### JOB
Rescale the entries from the line with "Sto let Školy" up to and including the line with "Żwirki dolomitowe (169, 713)", multiplying each coordinate in the answers by 2.4 and rounding to whole numbers, with halves rounded up. Give only those lines, every one of them, including lines that carry no coordinates, and leave all other numbers as they are.
───
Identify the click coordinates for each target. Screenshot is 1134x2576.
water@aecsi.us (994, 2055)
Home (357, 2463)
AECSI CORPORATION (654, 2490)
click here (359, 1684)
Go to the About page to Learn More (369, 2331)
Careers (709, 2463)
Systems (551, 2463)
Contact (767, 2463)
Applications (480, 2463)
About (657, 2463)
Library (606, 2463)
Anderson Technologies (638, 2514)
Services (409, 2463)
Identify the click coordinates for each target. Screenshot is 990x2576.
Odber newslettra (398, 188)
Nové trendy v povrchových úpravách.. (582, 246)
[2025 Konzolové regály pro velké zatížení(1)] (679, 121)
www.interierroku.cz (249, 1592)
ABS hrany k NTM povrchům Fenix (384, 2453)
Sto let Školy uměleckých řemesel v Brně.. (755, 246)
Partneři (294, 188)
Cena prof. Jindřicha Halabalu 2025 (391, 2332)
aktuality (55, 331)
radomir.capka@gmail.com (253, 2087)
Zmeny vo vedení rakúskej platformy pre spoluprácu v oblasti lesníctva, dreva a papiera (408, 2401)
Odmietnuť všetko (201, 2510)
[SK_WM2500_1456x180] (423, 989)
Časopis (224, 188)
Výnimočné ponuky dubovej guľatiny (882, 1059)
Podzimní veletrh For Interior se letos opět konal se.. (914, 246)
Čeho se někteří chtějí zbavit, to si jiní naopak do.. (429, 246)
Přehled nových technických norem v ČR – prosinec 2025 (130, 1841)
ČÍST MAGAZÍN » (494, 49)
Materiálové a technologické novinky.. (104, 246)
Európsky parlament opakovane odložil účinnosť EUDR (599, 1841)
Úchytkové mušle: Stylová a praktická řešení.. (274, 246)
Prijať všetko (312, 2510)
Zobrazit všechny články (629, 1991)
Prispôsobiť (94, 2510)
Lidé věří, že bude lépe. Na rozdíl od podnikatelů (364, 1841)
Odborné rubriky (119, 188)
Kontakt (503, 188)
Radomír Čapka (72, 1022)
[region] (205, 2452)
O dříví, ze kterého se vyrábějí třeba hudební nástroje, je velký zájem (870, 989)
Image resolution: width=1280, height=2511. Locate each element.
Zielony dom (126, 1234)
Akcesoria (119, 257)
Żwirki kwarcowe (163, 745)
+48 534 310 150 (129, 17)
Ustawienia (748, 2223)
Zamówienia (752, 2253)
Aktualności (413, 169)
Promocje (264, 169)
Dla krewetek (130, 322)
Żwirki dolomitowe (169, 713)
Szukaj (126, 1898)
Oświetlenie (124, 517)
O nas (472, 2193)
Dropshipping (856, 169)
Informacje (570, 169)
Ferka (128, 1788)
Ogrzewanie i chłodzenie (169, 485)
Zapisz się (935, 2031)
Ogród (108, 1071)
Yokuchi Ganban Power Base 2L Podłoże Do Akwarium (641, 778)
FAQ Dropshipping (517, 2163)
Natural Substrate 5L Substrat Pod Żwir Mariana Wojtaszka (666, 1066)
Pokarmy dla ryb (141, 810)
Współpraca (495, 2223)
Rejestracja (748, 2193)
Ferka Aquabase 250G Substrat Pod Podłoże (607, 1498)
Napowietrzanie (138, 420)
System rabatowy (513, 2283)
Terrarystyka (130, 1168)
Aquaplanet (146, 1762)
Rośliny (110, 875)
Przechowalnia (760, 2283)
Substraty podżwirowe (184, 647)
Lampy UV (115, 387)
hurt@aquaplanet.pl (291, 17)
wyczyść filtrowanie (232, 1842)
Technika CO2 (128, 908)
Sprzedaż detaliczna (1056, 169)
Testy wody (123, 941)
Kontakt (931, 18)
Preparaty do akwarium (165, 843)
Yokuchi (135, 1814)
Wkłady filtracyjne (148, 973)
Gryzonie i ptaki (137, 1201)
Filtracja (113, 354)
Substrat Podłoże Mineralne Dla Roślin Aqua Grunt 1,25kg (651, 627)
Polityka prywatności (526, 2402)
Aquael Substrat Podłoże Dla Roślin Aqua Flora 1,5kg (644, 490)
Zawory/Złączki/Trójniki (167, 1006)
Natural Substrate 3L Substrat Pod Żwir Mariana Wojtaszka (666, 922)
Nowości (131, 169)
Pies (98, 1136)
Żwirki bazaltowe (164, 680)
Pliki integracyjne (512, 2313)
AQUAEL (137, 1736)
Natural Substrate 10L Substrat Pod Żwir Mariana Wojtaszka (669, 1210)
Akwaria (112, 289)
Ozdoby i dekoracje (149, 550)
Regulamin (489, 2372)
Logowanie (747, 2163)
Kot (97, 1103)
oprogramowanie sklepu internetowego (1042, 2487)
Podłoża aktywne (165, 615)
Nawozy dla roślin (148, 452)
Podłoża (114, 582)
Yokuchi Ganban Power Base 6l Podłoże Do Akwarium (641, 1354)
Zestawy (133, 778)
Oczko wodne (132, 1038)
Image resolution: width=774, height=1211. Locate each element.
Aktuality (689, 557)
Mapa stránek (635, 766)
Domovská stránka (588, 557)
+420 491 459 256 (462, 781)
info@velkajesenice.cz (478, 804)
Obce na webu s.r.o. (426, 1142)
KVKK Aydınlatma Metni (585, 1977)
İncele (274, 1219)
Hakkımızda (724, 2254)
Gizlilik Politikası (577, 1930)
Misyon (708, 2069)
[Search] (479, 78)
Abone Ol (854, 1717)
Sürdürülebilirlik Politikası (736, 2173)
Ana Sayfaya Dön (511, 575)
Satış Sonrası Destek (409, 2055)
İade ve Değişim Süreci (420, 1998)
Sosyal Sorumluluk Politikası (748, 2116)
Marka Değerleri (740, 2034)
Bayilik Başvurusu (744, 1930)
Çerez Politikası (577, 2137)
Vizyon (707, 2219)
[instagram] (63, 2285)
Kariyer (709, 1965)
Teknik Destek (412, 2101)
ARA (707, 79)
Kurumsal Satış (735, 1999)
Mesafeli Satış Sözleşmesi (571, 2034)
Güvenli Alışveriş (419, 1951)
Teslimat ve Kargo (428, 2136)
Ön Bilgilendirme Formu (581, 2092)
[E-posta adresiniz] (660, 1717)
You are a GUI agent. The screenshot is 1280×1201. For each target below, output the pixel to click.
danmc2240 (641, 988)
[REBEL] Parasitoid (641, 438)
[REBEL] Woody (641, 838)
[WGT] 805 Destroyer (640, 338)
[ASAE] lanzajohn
───
### COMPLETED EXERCISE
Sto let Školy uměleckých řemesel v Brně.. (1812, 590)
Partneři (706, 451)
Cena prof. Jindřicha Halabalu 2025 (938, 5597)
aktuality (132, 794)
radomir.capka@gmail.com (607, 5009)
Zmeny vo vedení rakúskej platformy pre spoluprácu v oblasti lesníctva, dreva a papiera (979, 5762)
Odmietnuť všetko (482, 6024)
[SK_WM2500_1456x180] (1015, 2374)
Časopis (538, 451)
Výnimočné ponuky dubovej guľatiny (2117, 2542)
Podzimní veletrh For Interior se letos opět konal se.. (2194, 590)
Čeho se někteří chtějí zbavit, to si jiní naopak do.. (1030, 590)
Přehled nových technických norem v ČR – prosinec 2025 (312, 4418)
ČÍST MAGAZÍN » (1186, 118)
Materiálové a technologické novinky.. (250, 590)
Európsky parlament opakovane odložil účinnosť EUDR (1438, 4418)
Úchytkové mušle: Stylová a praktická řešení.. (658, 590)
Prijať všetko (749, 6024)
Zobrazit všechny články (1510, 4778)
Prispôsobiť (226, 6024)
Lidé věří, že bude lépe. Na rozdíl od podnikatelů (874, 4418)
Odborné rubriky (286, 451)
Kontakt (1207, 451)
Radomír Čapka (173, 2453)
[region] (492, 5885)
O dříví, ze kterého se vyrábějí třeba hudební nástroje, je velký zájem (2088, 2374)
Image resolution: width=1280, height=2511. Locate each element.
Zielony dom (302, 2962)
Akcesoria (286, 617)
Żwirki kwarcowe (391, 1788)
+48 534 310 150 (310, 41)
Ustawienia (1795, 5335)
Zamówienia (1805, 5407)
Aktualności (991, 406)
Promocje (634, 406)
Dla krewetek (312, 773)
Żwirki dolomitowe (406, 1711)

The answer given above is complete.